**WHAT TO PRODUCE**
Once a line is found to contain "dimensions", copy it out of the listing.

BEGIN

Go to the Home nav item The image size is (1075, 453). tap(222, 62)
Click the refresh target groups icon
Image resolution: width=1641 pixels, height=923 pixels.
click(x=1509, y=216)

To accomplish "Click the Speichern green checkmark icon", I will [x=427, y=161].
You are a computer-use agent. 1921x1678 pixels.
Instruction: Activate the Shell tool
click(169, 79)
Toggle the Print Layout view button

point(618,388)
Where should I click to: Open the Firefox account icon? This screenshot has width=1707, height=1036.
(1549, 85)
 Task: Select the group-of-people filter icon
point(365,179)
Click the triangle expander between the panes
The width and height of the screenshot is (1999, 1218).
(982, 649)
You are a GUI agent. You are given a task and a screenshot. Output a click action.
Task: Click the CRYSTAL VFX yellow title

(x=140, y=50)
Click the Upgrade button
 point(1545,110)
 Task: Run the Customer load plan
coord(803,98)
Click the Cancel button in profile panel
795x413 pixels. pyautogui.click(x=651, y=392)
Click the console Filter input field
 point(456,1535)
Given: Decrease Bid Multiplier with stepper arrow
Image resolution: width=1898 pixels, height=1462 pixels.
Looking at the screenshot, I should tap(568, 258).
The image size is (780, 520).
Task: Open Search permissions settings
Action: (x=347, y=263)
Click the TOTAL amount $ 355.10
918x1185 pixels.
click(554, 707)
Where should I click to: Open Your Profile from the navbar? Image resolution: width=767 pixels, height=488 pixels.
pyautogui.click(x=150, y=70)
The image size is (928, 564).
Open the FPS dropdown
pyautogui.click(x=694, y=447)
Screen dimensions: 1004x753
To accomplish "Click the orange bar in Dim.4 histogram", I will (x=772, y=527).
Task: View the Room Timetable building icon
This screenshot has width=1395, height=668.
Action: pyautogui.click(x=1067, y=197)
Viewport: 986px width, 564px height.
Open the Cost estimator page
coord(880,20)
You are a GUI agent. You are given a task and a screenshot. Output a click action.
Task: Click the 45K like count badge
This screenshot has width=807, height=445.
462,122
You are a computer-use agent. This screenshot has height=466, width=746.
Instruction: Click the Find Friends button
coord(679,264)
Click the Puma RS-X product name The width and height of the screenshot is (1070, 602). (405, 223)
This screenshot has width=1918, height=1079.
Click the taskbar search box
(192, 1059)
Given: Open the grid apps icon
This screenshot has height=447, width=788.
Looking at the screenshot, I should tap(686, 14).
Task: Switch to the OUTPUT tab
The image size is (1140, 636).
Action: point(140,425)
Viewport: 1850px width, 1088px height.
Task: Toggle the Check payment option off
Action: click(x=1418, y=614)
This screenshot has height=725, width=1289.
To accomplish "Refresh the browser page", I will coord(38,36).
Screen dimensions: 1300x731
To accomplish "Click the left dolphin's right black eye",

END

**ANSWER SECTION**
Screen dimensions: 1004x753
Screen dimensions: 1300x731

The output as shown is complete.